Indicators of Compromise

[SHA256 ] Malicious payload hashes observed – 7bbb21fec19512d932b7a92652ed0c8f0fedea89f34b9d6f267cf39de0eb9b20 (arm7), 3fbd2a2e82ceb5e91eadbad02cb45ac618324da9b1895d81ebe7de765dca30e7 (arm), and 8 more hashes.
[IP Address ] C2 and download host – 51.38.137[.]113 (hosts malicious binaries and C2 services used by Mirai-like samples).
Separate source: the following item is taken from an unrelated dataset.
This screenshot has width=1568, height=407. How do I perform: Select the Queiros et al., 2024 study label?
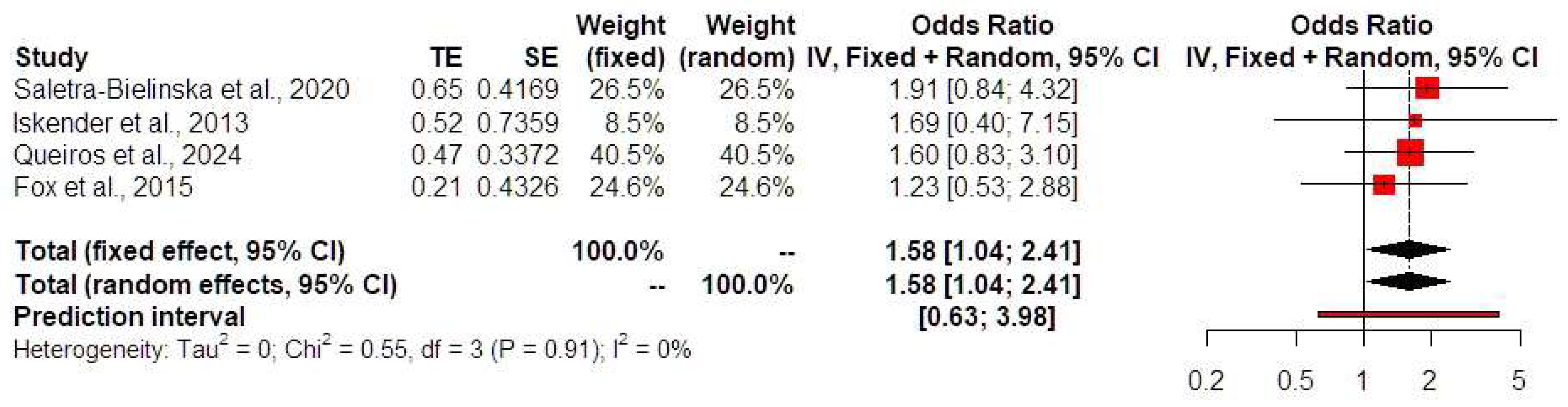pos(127,155)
[Domain ] Malicious domains associated with campaign – cnc.vietdediserver[.]shop, bot.ddosvps[.]cc (used to host top1hbt.* binaries and C2 infrastructure).
[URLs ] Malware download URLs observed – hxxp[:]//51.38.137[.]113/arm, hxxp[:]//bot.ddosvps[.]cc/top1hbt.arm (used by exploit GET requests to retrieve payloads).
[Filenames ] Downloaded and served binaries – arm7, top1hbt.arm (multi-architecture payloads for infected devices).
[Firmware ] Vulnerable firmware image used for analysis – wr940n_us_3_16_9_up_boot(160617).bin (TP-Link TL-WR940N v4 firmware extracted and emulated; SHA256 referenced in report).